November 27, 2006

Thomas Szasz

Category: Academic,Books/Articles,Politics,Psychiatry — Biella @ 3:41 pm

I just finished a pretty good article The Myth of Thomas Szasz, about the man who most famously attacked the psychiatric profession in part by claiming mental illness was manufactured, a myth. In a nutshell here is the point of the article:

“It is hard to doubt the reality of mental illness, especially when the suffering of affected individuals is so complete and the impairment so extreme, when psyche and identity are crippled almost beyond repair. But it is also remarkable how much of modern psychiatry is still theoretical rather than empirical, and how many of the supposed mental illnesses that appear (and multiply) in the Diagnostic and Statistical Manual of Mental Disorders have no known biological underpinnings or explanations. Although Szasz’s critique often became a caricature, his intuition about the limits and deformations of modern psychiatry cannot be ignored. Many sick people have surely benefited from psychiatric treatment, both “talk therapy” and pharmacotherapy. But psychiatry’s long history of error—from snake pits to ice baths to spinning chairs to electroshock to lobotomy—should give us pause. Skepticism is not backwardness, even if Szasz often took his skepticism to rhetorical extreme”

The part I found most interesting (and now I must read it):

A piece in The New York Times Magazine[by Szasz] titled “Mental Illness Is a Myth” reportedly induced more reader response than any article in the magazine’s history. If he had preached from the pulpit with The Myth of Mental Illness, he had now nailed his thesis to the church’s front door.

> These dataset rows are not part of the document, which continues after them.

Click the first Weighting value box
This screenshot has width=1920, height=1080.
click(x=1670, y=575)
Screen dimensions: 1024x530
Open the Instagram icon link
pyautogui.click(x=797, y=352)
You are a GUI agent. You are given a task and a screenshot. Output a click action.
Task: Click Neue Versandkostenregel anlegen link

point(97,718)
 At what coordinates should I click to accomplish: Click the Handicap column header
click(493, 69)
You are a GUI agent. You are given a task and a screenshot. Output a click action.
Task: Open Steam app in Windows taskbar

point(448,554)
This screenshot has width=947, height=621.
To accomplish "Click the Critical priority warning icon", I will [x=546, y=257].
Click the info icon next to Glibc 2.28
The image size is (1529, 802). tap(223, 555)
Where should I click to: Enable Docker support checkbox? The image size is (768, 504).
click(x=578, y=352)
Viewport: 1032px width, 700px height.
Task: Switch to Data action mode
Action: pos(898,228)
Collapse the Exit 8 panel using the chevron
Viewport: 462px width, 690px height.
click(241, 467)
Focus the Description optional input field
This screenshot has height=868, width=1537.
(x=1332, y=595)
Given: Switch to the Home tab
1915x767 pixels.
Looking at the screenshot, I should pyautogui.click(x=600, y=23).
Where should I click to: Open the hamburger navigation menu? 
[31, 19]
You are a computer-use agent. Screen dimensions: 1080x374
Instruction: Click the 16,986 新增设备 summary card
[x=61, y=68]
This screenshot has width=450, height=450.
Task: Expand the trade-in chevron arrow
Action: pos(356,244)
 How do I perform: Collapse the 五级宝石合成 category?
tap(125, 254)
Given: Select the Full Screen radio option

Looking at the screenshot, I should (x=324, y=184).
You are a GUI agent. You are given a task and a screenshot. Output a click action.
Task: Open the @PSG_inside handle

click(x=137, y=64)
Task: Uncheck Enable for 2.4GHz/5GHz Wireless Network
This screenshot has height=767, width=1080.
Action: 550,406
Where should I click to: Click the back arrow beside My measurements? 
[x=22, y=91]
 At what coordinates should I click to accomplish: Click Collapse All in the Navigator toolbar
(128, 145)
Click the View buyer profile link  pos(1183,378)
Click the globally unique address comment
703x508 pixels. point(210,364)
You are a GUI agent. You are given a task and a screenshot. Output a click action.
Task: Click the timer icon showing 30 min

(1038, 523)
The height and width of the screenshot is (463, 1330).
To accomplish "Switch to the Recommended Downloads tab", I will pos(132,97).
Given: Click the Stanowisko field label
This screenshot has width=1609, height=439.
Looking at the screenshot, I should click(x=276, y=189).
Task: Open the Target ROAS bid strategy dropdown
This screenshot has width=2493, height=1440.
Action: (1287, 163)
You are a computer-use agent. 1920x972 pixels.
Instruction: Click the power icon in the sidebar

I must must check out the reader response!

For those who know little about what came to be known as anti-psychiatry, this article is worth reading. It is written well and presents the virtue of skepticism, even if extreme, which is what Thomas Szasz, was all about. My only complaint is that if you know nothing of anti-psychiatry or the visible and patient-led challenge to psychiatry that followed in the 1970s, you would think that Thomas Szasz was entirely in a class of his own. While he may be the most famous figure, and may have certainly led the charge in many resepcts, there were others (that is critical psychiatrists like him (and not just in the US) not to mention wide spread critique from various social quarters. But a great great article otherwise.